Tool Annotations as Risk Vocabulary: What Hints Can and Can't Do

MCP tool annotations were introduced nearly a year ago as a way for servers to describe the behavior of their tools — whether they’re read-only, destructive, idempotent, or reach outside their local environment. Since then, the community has filed five independent Specification Enhancement Proposals (SEPs) proposing new annotations, driven in part by a sharper collective understanding of where risk actually lives in agentic workflows. This post recaps where tool annotations are today, what they can and can’t realistically do, and offers a framework for evaluating new proposals.

What Tool Annotations Are

Tool annotations shipped in the 2025-03-26 spec revision. The current ToolAnnotations interface looks like this:

interface ToolAnnotations {
  title?: string;
  readOnlyHint?: boolean; // default: false
  destructiveHint?: boolean; // default: true
  idempotentHint?: boolean; // default: false
  openWorldHint?: boolean; // default: true
}

Every property is a hint. The spec is explicit about this: annotations are not guaranteed to faithfully describe tool behavior, and clients must treat them as untrusted unless they come from a trusted server.

These four boolean hints give clients a basic risk vocabulary:

readOnlyHint: Does the tool modify its environment?
destructiveHint: If it does modify things, is the change destructive (as opposed to additive)?
idempotentHint: Can you safely call it again with the same arguments?
openWorldHint: Does the tool interact with an open world of external entities, or is its domain closed?

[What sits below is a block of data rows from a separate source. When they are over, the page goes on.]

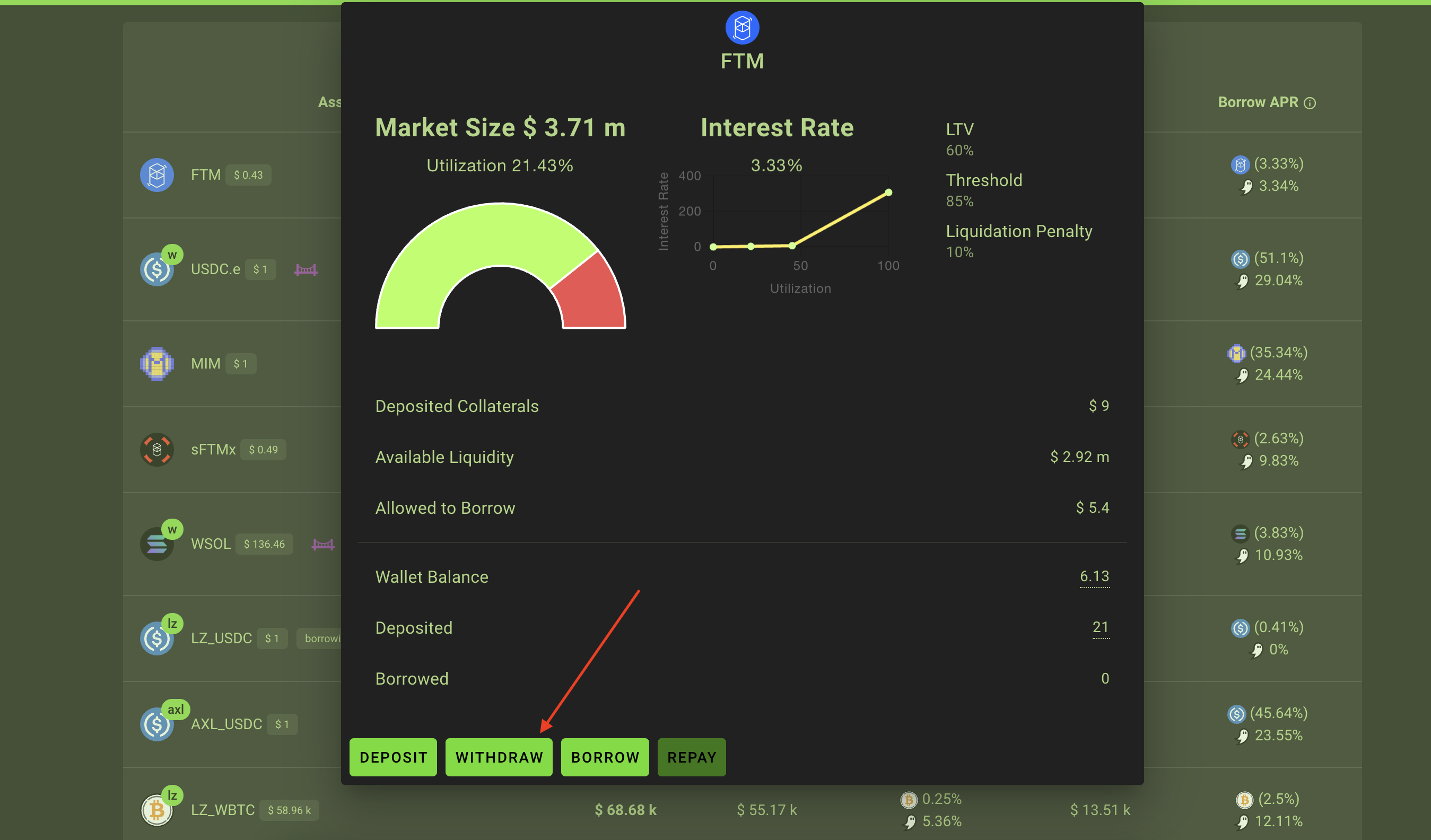Click the red segment of utilization gauge
Screen dimensions: 1431x840
[594, 298]
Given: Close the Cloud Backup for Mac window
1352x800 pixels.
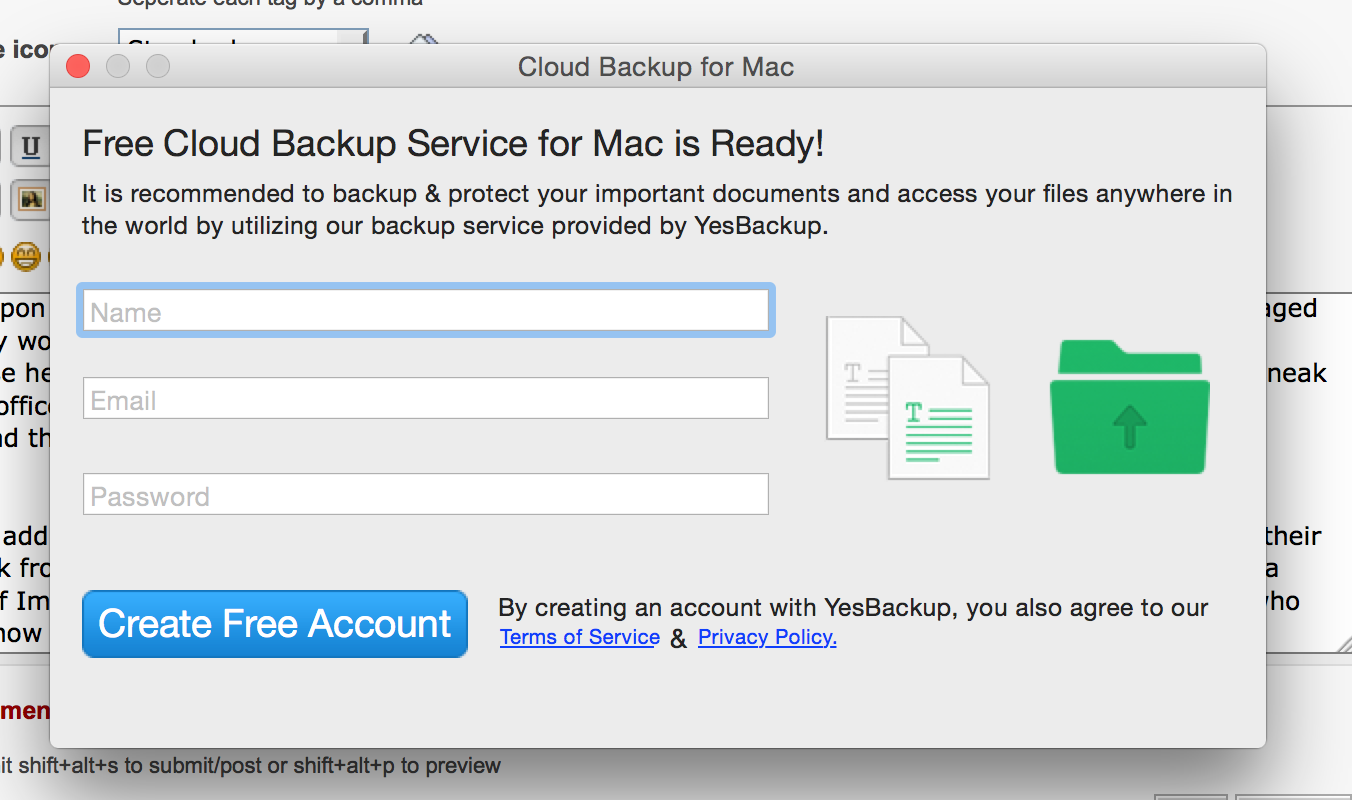Looking at the screenshot, I should pyautogui.click(x=78, y=67).
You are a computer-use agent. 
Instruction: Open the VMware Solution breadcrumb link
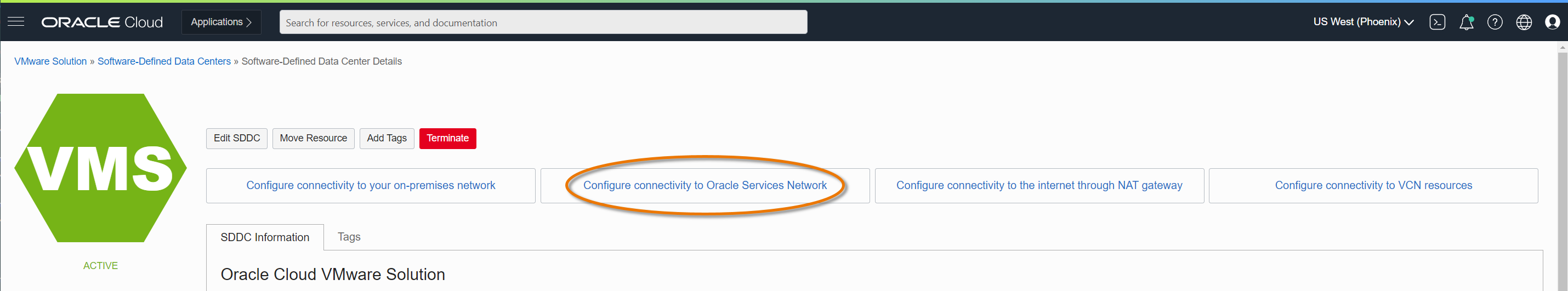click(50, 61)
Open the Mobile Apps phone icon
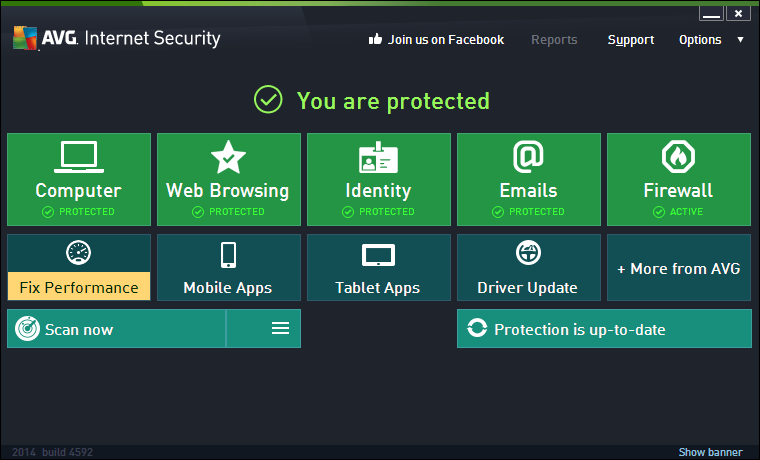The width and height of the screenshot is (760, 460). (x=228, y=254)
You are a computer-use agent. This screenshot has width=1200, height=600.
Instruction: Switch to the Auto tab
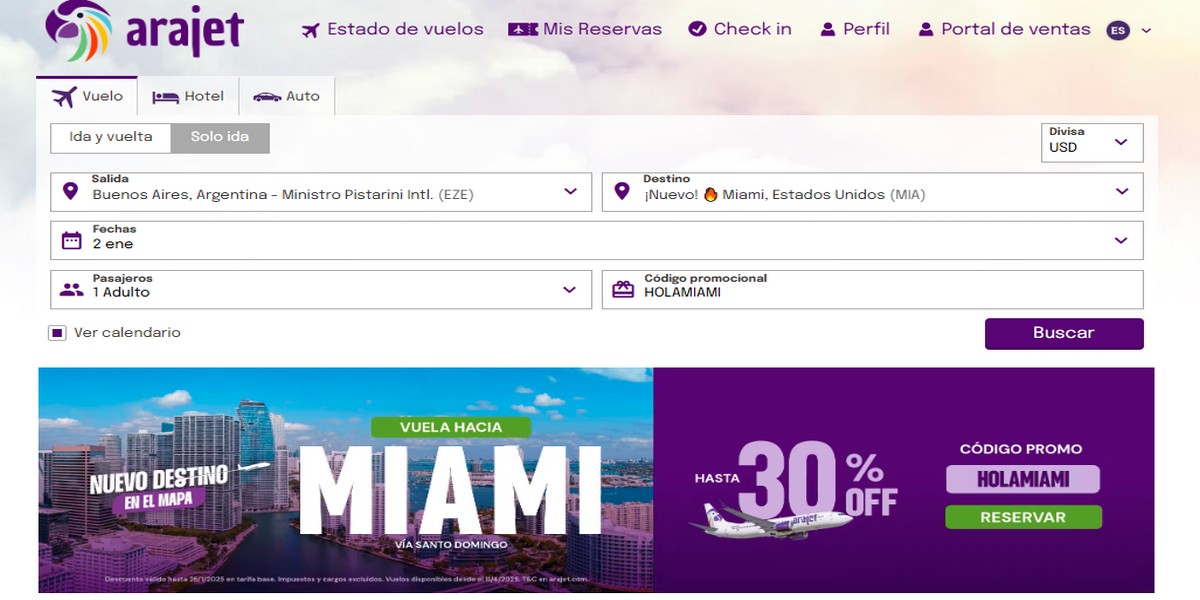(x=286, y=97)
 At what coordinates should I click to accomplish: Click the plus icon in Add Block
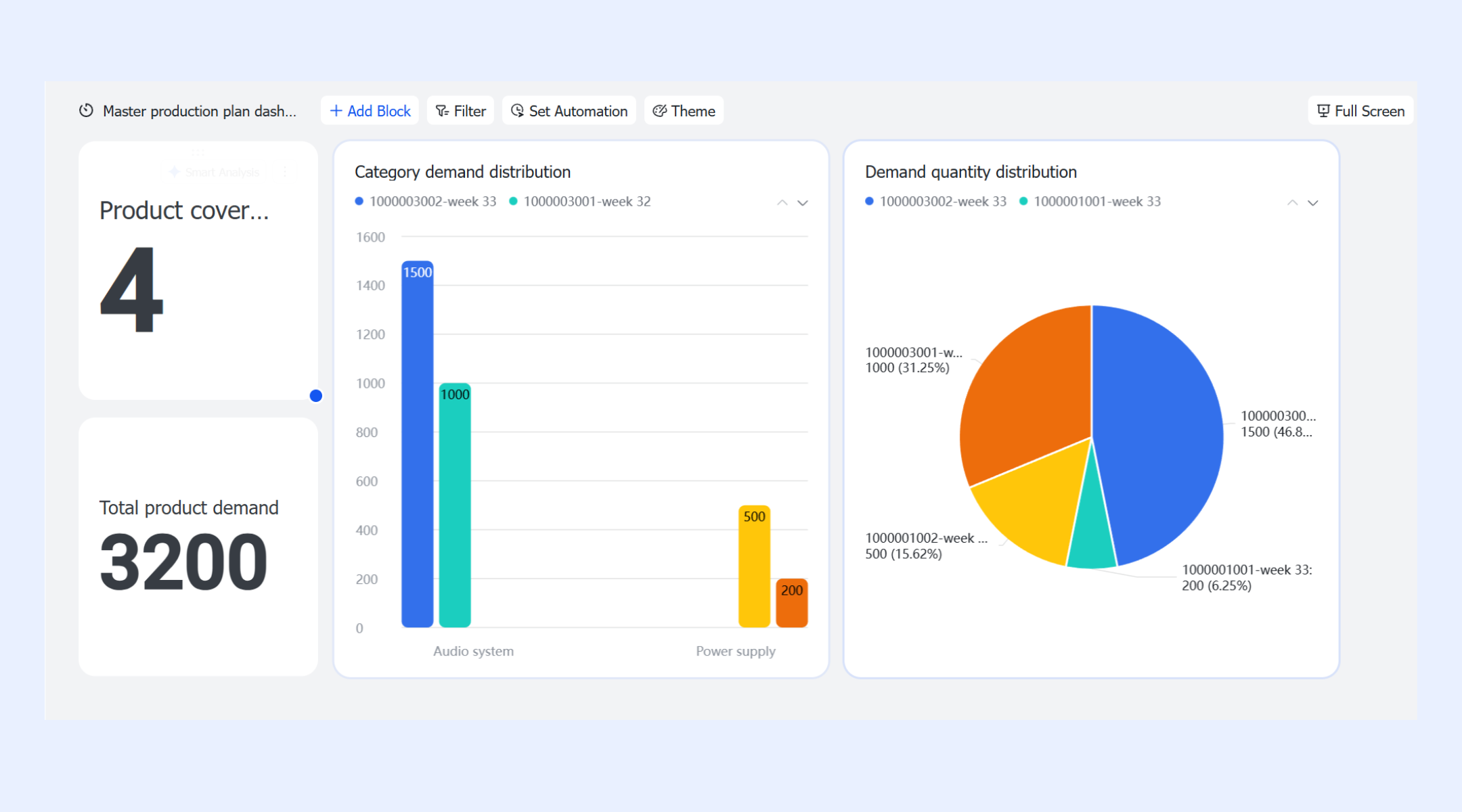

The first three hints mostly answer a preflight question: should the client ask for confirmation before calling this tool? openWorldHint is different. It’s about where the tool reaches and what its output might carry back, which matters after the call as much as before. It’s also the hint most sensitive to deployment context. “External” might mean anything outside a corporate network or anything beyond the local machine, depending on where the server runs. The safest posture is to treat anything a tool considers external as a potential source of untrusted content.

The defaults are deliberately cautious: a tool with no annotations is assumed to be non-read-only, potentially destructive, non-idempotent, and open-world. The spec assumes the worst until told otherwise. Making annotations optional kept the barrier to entry low for server authors, but it also means coverage is uneven. Many servers ship without them, and clients vary in how strictly they honor the pessimistic defaults. Closing that gap is part of what the current wave of SEPs is trying to do.

How We Got Here

The original proposal discussion surfaced a question that still shapes every annotation proposal today: what value do hints provide when they can’t be trusted? MCP co-creator Justin Spahr-Summers raised it directly during review:

I think the information itself, if it could be trusted, would be very useful, but I wonder how a client makes use of this flag knowing that it’s not trustable.

Basil Hosmer pushed the point further, arguing that clients should ignore annotations from untrusted servers entirely:

“Clients should ignore annotations from untrusted servers” applies to all annotations, even title — but especially the ones that describe operational properties.

The spec landed on a compromise: call everything a hint, require clients to treat hints as untrusted by default, and leave it to each client to decide how much weight to give them based on what it knows about the server.

The interface has stayed small since then, and that’s been intentional. title went in because it’s just a display name with no trust implications. taskHint was proposed as an annotation but landed as Tool.execution instead, on the grounds that execution metadata isn’t really a behavioral hint. Earlier takes on stateless, streaming, and async annotations and security annotations are worth knowing about too, since the same concerns show up again in the SEPs open today.

What’s Open Now

Five SEPs currently propose new annotations or closely related capabilities:

SEP	Proposal	Status
#1913	Trust and Sensitivity Annotations	Draft
#1984	Comprehensive Tool Annotations for Governance/UX	Draft
#1561	`unsafeOutputHint`	Proposal
#1560	`secretHint`	Proposal
#1487	`trustedHint`	Proposal

The trust and sensitivity work is co-authored by GitHub and OpenAI based on gaps they hit running MCP in production. A Tool Annotations Interest Group is forming to work through these alongside related proposals like tool resolution and preflight checks. Reviewing each one in isolation makes it easy to miss how a given annotation interacts with others, and it’s those interactions that determine how risky a tool actually is in a given session.

The Lethal Trifecta: Why Combinations Matter

Simon Willison’s lethal trifecta names three capabilities that, when combined, create the conditions for data theft: access to private data, exposure to untrusted content, and the ability to externally communicate. The attack is simple: LLMs follow instructions in content, and they can’t reliably tell a user’s instructions apart from ones an attacker embedded in a web page, email, or calendar event. If the agent has all three capabilities, an attacker who controls one piece of untrusted content can trick the model into reading private data and sending it out.

Researchers have demonstrated this using a malicious Google Calendar event description, an MCP calendar server, and a local code execution tool. The code execution tool is the linchpin in that chain — any agent with unrestrained shell access sits one injected instruction away from exfiltration, and that’s true whether the tool arrived via MCP or was built into the host. What MCP adds is the ease of assembling the chain: users routinely combine tools from several servers in one session, so the risk profile is a property of the session, not of any single server.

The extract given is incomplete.